◆ WHAT IS EXPECTED ◆
Give the number of lines in the data that contain the word "question"; no other text is needed.

◆ RECORD SET ◆
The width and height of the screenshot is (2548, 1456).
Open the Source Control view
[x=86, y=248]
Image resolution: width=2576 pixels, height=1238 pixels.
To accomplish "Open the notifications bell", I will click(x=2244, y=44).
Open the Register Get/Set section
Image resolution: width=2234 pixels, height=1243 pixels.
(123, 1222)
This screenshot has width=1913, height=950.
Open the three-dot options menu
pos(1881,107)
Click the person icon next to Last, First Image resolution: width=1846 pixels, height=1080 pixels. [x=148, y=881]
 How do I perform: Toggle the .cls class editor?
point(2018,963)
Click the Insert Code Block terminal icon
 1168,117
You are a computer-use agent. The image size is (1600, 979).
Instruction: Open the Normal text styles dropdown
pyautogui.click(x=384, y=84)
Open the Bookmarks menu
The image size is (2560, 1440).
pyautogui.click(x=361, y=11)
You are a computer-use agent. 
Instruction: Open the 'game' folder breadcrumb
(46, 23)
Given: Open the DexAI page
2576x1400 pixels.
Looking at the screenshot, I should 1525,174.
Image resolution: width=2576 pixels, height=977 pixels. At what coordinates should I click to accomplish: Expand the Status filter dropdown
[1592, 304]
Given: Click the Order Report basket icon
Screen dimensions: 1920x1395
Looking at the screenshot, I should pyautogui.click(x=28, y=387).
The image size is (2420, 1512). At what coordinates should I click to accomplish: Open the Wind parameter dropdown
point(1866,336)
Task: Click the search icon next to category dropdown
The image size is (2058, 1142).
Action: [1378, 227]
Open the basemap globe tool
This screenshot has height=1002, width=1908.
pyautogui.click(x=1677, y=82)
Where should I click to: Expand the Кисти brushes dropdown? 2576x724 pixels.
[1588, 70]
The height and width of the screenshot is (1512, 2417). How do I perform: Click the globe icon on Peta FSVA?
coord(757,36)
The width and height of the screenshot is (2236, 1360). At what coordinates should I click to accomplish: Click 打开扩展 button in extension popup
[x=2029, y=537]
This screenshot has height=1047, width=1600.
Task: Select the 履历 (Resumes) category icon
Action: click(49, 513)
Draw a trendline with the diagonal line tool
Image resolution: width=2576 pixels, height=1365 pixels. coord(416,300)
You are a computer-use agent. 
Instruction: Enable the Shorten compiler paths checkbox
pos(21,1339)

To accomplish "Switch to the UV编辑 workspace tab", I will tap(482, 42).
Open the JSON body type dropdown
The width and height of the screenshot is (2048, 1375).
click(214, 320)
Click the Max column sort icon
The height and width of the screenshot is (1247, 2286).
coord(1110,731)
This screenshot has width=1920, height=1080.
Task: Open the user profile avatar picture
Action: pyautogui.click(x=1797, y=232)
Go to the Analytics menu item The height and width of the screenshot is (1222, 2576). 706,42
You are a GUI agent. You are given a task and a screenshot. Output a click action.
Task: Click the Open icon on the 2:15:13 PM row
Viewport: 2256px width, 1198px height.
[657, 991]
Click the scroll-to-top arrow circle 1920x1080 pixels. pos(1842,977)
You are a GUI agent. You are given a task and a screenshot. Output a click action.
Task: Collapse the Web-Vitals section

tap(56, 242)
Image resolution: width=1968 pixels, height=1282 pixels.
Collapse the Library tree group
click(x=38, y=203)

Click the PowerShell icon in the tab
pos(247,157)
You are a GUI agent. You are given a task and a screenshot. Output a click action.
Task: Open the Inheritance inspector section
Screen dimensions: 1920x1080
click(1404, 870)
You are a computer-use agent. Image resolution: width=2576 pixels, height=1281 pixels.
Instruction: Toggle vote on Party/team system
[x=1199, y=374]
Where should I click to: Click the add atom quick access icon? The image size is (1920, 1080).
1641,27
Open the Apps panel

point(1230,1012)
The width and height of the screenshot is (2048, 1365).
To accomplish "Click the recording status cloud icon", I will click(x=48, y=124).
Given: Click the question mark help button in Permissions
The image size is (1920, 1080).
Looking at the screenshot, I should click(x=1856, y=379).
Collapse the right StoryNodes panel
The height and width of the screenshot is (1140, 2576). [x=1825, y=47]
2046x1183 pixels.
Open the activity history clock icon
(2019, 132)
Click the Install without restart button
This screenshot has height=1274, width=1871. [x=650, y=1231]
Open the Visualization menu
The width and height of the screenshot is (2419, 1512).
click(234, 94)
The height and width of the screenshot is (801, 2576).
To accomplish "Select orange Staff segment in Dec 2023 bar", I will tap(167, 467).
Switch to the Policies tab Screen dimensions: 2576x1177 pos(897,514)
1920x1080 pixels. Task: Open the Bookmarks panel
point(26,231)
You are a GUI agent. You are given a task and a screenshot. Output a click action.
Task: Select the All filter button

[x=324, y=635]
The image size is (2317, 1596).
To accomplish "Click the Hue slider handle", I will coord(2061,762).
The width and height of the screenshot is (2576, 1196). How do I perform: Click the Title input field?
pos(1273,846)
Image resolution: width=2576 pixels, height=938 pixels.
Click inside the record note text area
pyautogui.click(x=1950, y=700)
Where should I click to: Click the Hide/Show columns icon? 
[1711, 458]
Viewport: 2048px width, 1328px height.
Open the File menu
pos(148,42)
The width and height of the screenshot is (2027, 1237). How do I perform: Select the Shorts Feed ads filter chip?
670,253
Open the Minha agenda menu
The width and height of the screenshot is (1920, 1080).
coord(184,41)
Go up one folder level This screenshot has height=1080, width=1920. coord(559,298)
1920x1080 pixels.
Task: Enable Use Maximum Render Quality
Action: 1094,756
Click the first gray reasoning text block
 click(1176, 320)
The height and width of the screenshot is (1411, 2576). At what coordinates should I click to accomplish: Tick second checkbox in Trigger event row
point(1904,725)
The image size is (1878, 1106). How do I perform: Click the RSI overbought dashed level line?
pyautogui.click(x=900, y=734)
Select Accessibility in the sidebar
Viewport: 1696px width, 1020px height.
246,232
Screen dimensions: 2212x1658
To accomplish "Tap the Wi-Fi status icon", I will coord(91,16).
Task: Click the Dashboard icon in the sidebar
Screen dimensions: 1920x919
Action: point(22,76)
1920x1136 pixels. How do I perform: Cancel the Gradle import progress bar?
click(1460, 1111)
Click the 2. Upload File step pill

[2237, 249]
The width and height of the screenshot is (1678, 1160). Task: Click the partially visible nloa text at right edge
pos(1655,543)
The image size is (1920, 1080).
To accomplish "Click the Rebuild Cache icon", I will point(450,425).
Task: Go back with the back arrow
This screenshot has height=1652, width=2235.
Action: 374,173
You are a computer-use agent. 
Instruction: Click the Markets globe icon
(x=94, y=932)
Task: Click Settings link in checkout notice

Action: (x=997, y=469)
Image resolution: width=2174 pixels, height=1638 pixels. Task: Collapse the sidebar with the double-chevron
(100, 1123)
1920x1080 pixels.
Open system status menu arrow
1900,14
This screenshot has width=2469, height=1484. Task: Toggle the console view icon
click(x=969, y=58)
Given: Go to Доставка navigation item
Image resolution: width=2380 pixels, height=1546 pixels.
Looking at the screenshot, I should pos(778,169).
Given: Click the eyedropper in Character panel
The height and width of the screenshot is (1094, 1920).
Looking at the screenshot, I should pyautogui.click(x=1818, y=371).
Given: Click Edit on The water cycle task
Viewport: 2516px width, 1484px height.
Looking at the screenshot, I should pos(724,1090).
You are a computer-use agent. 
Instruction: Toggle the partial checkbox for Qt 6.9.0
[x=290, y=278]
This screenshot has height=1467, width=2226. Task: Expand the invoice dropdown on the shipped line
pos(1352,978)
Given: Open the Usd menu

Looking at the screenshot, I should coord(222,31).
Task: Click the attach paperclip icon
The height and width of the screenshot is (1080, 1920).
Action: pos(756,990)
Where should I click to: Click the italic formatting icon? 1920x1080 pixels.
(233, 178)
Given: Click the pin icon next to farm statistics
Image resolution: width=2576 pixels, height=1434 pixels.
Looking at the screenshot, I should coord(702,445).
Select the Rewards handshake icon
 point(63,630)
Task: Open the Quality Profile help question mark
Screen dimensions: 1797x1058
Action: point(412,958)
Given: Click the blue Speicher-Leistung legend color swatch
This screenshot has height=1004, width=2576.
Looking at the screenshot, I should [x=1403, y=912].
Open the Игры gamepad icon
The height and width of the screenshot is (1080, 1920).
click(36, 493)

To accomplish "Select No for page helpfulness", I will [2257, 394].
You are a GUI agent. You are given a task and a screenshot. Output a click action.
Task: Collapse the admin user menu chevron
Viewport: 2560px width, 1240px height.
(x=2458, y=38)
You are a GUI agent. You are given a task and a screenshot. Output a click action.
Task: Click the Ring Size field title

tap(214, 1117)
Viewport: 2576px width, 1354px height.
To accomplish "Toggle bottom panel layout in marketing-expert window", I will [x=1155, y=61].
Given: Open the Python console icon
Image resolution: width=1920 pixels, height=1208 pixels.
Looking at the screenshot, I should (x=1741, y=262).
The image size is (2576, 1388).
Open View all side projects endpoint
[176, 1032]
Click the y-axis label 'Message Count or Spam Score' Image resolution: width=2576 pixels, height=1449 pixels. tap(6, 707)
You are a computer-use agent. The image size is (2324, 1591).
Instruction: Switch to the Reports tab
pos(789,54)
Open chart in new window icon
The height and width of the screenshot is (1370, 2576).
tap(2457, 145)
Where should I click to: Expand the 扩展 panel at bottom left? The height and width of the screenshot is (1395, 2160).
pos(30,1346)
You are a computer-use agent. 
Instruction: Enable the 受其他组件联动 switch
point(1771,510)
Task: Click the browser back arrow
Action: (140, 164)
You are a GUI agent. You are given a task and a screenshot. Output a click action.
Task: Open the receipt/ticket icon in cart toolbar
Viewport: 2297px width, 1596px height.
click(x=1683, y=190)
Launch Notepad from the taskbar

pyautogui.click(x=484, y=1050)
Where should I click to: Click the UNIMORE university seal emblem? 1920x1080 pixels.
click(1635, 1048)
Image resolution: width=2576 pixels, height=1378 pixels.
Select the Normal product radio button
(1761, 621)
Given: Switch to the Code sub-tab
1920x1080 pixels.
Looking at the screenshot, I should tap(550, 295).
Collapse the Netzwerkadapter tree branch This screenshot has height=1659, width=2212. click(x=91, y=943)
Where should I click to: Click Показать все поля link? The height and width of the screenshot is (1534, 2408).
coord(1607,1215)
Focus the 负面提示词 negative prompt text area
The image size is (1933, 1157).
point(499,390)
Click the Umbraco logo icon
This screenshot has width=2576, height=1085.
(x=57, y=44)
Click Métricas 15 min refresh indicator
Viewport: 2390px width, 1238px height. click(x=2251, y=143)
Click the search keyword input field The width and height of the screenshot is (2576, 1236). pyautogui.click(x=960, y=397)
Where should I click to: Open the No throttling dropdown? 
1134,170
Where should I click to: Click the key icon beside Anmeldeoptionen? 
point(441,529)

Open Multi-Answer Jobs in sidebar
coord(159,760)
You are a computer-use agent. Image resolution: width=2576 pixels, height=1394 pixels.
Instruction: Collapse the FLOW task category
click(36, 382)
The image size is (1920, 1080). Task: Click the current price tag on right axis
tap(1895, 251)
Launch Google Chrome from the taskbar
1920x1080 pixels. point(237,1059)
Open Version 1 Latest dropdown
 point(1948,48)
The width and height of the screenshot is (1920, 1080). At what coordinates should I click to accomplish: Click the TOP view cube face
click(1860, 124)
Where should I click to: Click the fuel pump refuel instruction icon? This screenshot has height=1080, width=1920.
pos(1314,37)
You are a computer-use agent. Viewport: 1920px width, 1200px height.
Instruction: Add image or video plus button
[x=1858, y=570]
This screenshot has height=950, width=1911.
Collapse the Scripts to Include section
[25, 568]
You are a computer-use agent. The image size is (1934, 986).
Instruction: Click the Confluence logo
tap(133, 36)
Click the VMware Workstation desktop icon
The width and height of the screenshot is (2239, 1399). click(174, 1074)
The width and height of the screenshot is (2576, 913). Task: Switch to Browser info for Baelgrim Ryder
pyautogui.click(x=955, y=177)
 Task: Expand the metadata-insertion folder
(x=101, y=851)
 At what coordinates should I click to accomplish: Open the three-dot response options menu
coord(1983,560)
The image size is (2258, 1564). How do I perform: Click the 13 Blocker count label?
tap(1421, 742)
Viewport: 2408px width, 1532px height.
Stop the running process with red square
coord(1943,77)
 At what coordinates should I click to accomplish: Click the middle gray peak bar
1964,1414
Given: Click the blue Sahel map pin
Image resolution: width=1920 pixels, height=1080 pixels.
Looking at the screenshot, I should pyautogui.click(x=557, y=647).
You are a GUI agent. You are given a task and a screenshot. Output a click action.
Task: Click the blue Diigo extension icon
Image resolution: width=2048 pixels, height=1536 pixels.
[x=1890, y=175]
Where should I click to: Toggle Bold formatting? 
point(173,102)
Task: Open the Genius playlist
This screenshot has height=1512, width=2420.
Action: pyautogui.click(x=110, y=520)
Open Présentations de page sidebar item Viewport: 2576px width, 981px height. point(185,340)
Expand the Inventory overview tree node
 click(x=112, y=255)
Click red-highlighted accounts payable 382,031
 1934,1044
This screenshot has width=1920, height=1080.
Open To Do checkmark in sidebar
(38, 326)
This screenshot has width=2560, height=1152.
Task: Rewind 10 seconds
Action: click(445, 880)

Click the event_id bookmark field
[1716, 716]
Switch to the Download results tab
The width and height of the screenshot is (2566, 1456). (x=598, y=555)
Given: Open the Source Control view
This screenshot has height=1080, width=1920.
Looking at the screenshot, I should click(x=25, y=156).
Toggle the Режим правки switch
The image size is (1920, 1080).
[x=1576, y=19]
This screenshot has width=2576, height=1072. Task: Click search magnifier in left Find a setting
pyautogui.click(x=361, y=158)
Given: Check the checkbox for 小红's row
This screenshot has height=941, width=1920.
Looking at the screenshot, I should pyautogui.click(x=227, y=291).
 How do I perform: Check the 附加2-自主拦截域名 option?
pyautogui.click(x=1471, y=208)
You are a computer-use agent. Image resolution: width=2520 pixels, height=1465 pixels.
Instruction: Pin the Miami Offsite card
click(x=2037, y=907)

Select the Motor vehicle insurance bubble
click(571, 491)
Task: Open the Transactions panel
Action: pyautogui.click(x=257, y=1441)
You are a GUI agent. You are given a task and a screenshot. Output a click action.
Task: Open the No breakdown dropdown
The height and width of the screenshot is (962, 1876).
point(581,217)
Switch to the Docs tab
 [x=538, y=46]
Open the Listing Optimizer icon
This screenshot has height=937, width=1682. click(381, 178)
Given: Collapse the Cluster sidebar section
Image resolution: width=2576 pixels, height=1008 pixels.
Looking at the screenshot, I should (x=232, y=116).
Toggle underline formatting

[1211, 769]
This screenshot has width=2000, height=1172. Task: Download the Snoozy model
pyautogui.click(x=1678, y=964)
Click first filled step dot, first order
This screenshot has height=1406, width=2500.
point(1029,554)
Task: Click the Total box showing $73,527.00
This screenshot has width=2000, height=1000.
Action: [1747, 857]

◆ TASK OUTPUT ◆
2